L’ombre se dirigea à pas de loup vers le lit. Noiraud vit un geste rapide, entendit une plainte étouffée et il devina que l’on venait de bâillonner M. Dorsel pour l’empêcher d’appeler au secours. Mais l’enfant demeura cloué sur place, incapable de crier ni de bouger. Jamais il n’avait eu aussi peur de sa vie.

L’agresseur souleva la forme inerte étendue sur le lit et, revenant vers le coffre ouvert, la déposa à l’intérieur. Noiraud ignorait par quel moyen l’on avait pu mettre ainsi M. Dorsel dans l’incapacité de résister. Mais le plus clair était que le malheureux n’avait pas esquissé le moindre geste de défense.

Tout à coup, Noiraud retrouva sa voix. « Dites donc, vous, s’écria-t-il. Que faites-vous là et qui êtes-vous ? »

Puis, se rappelant qu’il s’était muni de sa lampe électrique, il l’alluma brusquement. À sa grande surprise, le visage qui apparut en pleine lumière ne lui était pas inconnu.

« Monsieur Vadec ! »lança-t-il à tue-tête.

Soudain on lui assena un coup violent sur le crâne et il perdit notion de tout. Il n’eut pas conscience qu’on le transportait, lui aussi, jusque dans le coffre, ni que son agresseur y pénétrait également après lui. Il ne s’aperçut de rien.

Claude, qui attendait dans la chambre voisine, entendit tout à coup l’a voix de Noiraud. On eût dit que ce dernier interpellait quelqu’un. Et puis, soudain, un cri retentit : « Monsieur Vadec ! »

Que se passait-il donc ? Vivement alarmée, Claude chercha sa lampe électrique, qu’elle avait cru poser sur un meuble en entrant dans la chambre de Mariette et d’Annie. Ces dernières dormaient à poings fermés. Dans sa hâte fiévreuse, Claude s’entrava dans une chaise et s’en alla donner de la tête contre le mur. Enfin, elle découvrit sa lampe et sortit dans le corridor, toute tremblante.

Elle constata que la porte de la chambre voisine était entrebâillée.
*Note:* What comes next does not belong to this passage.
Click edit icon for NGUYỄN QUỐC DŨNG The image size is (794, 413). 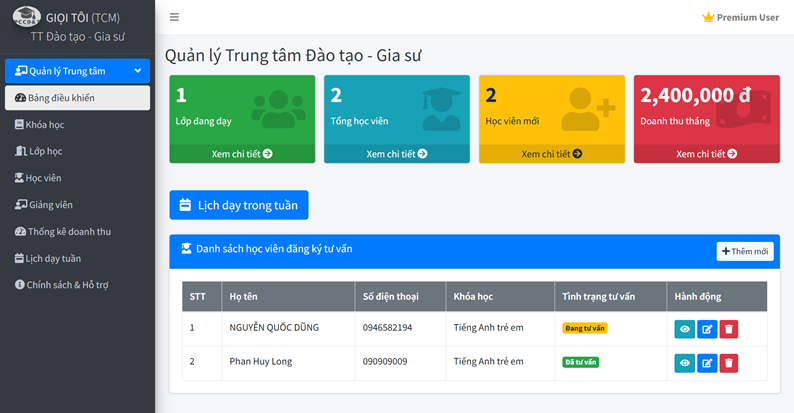click(x=707, y=329)
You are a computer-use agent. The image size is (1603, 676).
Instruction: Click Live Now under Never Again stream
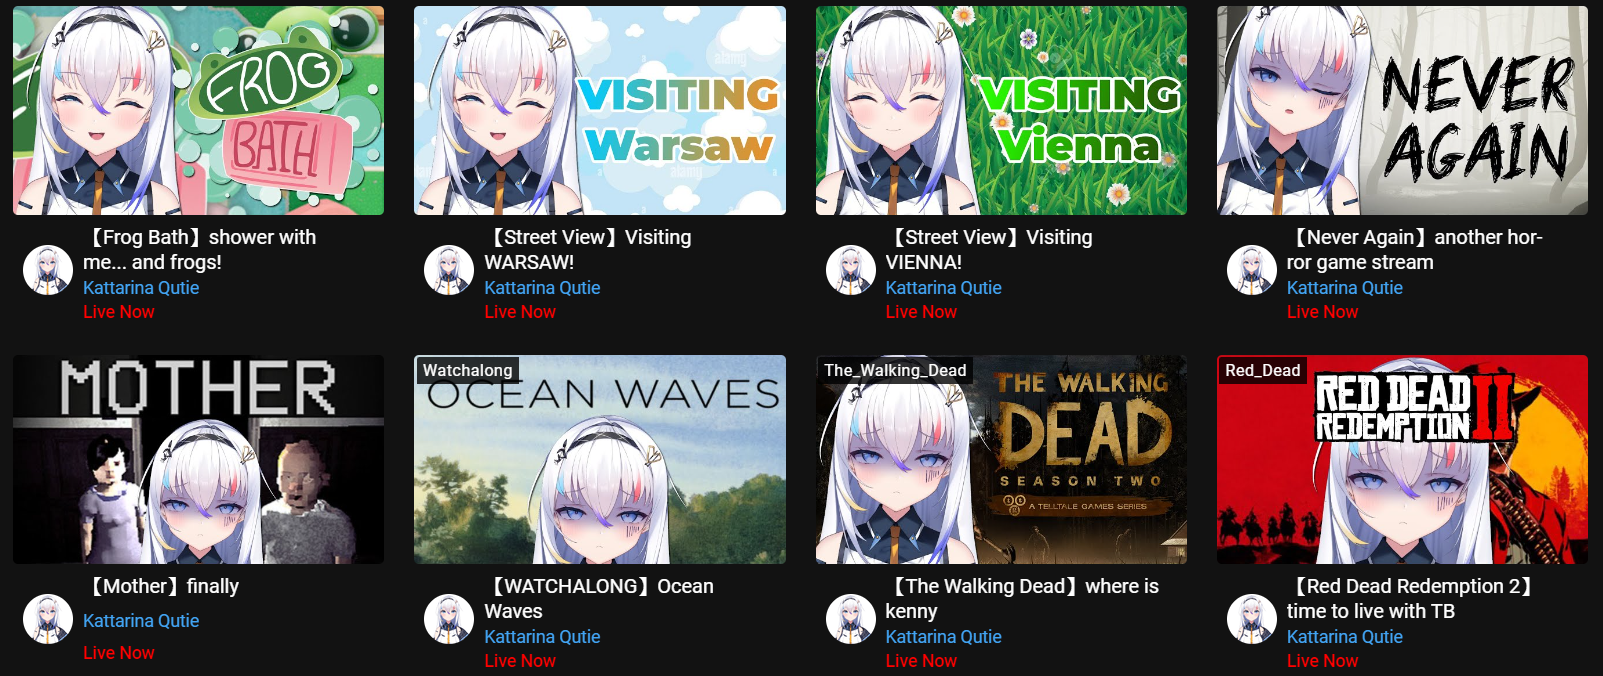click(x=1322, y=312)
Elle écouta : on n’entendait plus le moindre bruit. Pourtant, aussitôt après l’exclamation poussée par Noiraud, elle avait cru percevoir une sorte de choc assourdi, mais sans réussir à en comprendre la cause.

Alors elle passa résolument la tête par l’ouverture et braqua sa lampe à l’intérieur de la pièce. Stupéfaite, elle retint un cri : le lit était vide ! Et la chambre aussi ! Le faisceau de lumière fit le tour des murs, fouilla les angles : il n’y avait personne… Claude entra, puis, bravement, elle chercha partout : dans le placard, derrière les rideaux, sous le lit. Ce fut en vain : Noiraud et M. Dorsel avaient disparu !

Abasourdie, la fillette se laissa tomber sur la banquette placée devant la fenêtre. Et une indicible angoisse s’empara d’elle, tandis qu’elle se demandait ce qu’étaient devenus son père et Pierre Lenoir.

« Mon Dieu ! que s’est-il donc passé, ici, tout à l’heure ? » se disait-elle.